_What this task involves:_ Copy out the data line by line exactly, from its start to the line bearing "Task: Click the Show Errors button", inclusive.

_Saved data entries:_
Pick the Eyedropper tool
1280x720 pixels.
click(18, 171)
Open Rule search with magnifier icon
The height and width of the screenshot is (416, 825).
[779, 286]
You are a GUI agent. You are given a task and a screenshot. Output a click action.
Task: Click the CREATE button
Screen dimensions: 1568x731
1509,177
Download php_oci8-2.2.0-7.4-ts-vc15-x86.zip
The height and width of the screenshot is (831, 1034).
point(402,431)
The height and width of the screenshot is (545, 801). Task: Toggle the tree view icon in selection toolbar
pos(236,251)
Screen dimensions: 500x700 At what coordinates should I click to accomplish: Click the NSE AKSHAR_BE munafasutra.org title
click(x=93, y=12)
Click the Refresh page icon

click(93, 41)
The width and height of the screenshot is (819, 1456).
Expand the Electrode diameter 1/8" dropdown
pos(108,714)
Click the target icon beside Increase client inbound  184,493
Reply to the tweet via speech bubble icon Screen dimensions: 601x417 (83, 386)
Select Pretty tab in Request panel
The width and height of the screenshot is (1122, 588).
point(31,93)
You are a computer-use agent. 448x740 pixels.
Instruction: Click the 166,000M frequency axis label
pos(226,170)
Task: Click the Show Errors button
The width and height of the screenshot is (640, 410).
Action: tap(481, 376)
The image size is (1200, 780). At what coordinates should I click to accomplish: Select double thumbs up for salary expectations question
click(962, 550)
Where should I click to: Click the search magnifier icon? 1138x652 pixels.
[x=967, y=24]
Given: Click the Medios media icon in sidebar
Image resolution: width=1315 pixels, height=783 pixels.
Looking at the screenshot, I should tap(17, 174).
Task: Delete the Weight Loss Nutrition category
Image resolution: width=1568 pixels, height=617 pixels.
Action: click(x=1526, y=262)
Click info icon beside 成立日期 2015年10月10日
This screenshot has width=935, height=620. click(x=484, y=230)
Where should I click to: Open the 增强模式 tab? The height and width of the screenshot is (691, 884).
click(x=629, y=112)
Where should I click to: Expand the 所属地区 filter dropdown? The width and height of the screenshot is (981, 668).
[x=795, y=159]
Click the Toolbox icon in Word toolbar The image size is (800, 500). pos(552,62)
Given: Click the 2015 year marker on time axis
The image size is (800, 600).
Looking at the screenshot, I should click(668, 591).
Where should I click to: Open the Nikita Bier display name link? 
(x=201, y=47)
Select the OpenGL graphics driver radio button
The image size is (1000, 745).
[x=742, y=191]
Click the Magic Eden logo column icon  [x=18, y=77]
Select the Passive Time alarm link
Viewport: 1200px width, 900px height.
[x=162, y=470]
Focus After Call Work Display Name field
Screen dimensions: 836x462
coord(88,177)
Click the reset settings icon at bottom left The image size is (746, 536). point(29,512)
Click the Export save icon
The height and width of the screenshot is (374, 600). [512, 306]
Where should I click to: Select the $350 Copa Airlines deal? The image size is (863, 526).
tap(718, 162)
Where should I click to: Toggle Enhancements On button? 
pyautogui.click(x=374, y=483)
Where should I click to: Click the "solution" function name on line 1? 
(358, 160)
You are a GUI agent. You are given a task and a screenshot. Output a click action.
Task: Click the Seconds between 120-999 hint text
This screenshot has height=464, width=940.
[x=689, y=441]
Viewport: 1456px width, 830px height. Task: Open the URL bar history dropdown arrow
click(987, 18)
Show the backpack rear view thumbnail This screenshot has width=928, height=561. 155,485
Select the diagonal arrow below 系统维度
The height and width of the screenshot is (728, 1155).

_Exercise result:_
Pick the Eyedropper tool
1280x720 pixels.
click(18, 171)
Open Rule search with magnifier icon
The height and width of the screenshot is (416, 825).
[779, 286]
You are a GUI agent. You are given a task and a screenshot. Output a click action.
Task: Click the CREATE button
Screen dimensions: 1568x731
1509,177
Download php_oci8-2.2.0-7.4-ts-vc15-x86.zip
The height and width of the screenshot is (831, 1034).
point(402,431)
The height and width of the screenshot is (545, 801). Task: Toggle the tree view icon in selection toolbar
pos(236,251)
Screen dimensions: 500x700 At what coordinates should I click to accomplish: Click the NSE AKSHAR_BE munafasutra.org title
click(x=93, y=12)
Click the Refresh page icon

click(93, 41)
The width and height of the screenshot is (819, 1456).
Expand the Electrode diameter 1/8" dropdown
pos(108,714)
Click the target icon beside Increase client inbound  184,493
Reply to the tweet via speech bubble icon Screen dimensions: 601x417 (83, 386)
Select Pretty tab in Request panel
The width and height of the screenshot is (1122, 588).
point(31,93)
You are a computer-use agent. 448x740 pixels.
Instruction: Click the 166,000M frequency axis label
pos(226,170)
Task: Click the Show Errors button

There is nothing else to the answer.